First, a couple of observations:

We must have guessed all colors on the first try, i.e. we got four (white or black) pegs as our first score. This must be true, otherwise we would have to guess a color on the second try. That is a contradiction to Bob's confidence.

We used between two and four colors on the first try. If we used only one color, we would have solved the code, based on the first observation. Since the code is of length four, we can use at most four colors.

The order of the colors does not matter, neither does the order of the scoring pegs.
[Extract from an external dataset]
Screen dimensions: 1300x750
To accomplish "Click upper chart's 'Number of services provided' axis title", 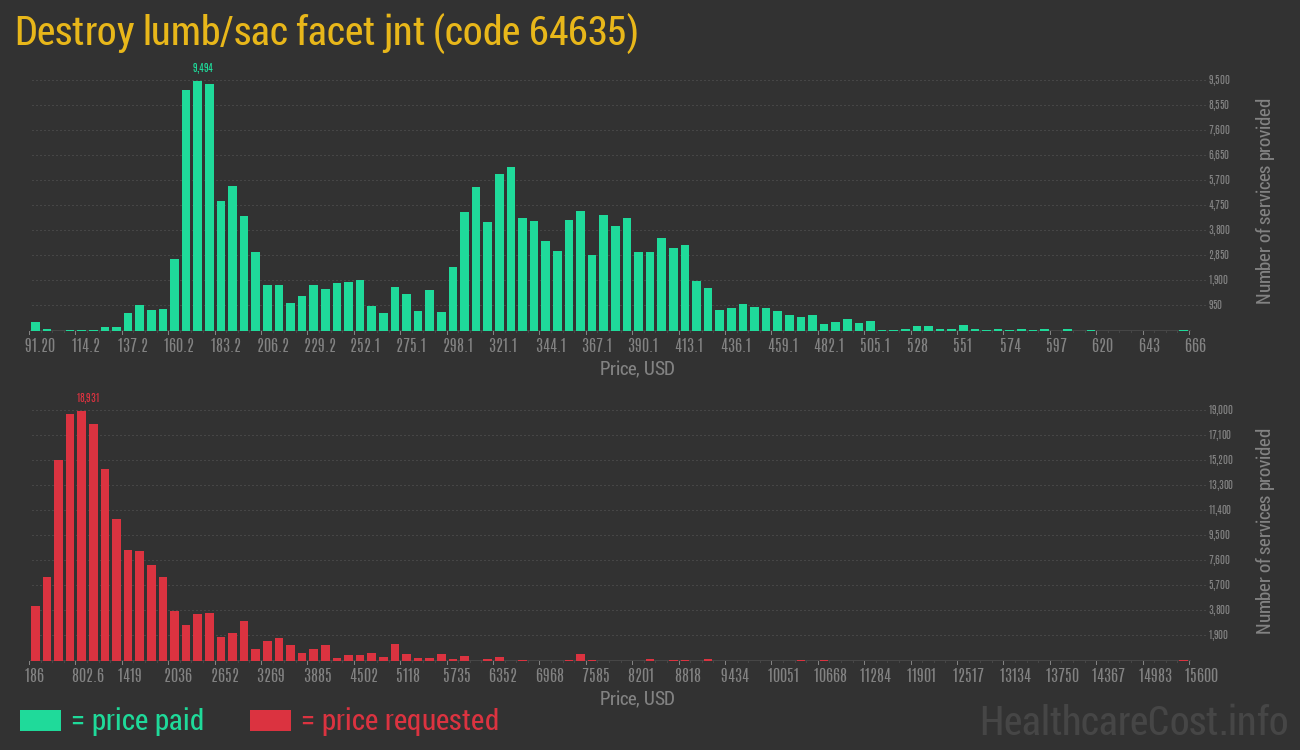I will (1264, 201).
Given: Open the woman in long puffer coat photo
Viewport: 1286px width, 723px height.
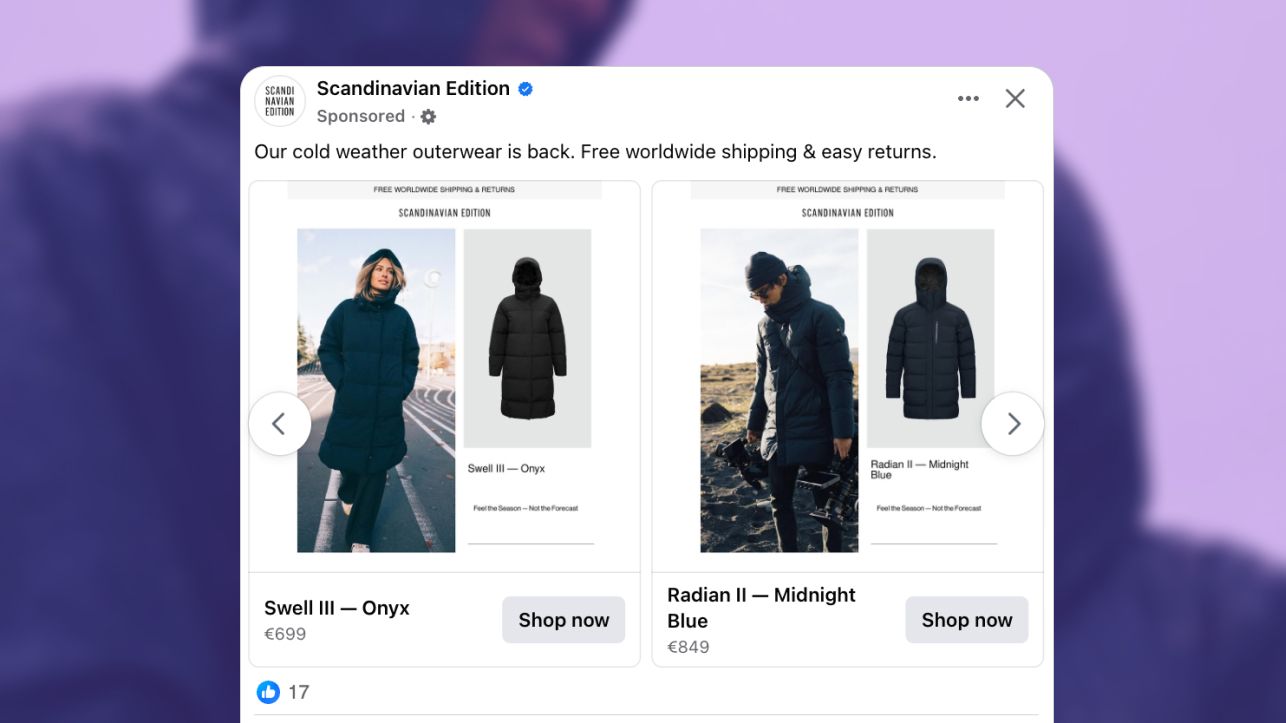Looking at the screenshot, I should click(376, 390).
The possible scores of the first try are WWWW, BWWW and BBWW. BBBW is not possible, it is an invalid state. BBBB would mean that we solved the code already.

That leaves us with

twelve different configurations (there are two possible ways to use two colors). That's few enough to check each for possible solutions of the code. If there's only one, the configuration is a solution to the puzzle.

Two colors AABB:

score WWWW: all colors are in the wrong position. The only way to solve this is BBAA. This configuration is a solution of the puzzle, and identical to the one that Beastly Gerbil found.

score BWWW: this is an invalid configuration. No matter which color we lock in place, we can not switch the other three colors around without one ending up in the same spot as before, which is a contradiction to the initial score of only one color being in the right spot.

score BBWW: BABA and ABAB are possible solutions.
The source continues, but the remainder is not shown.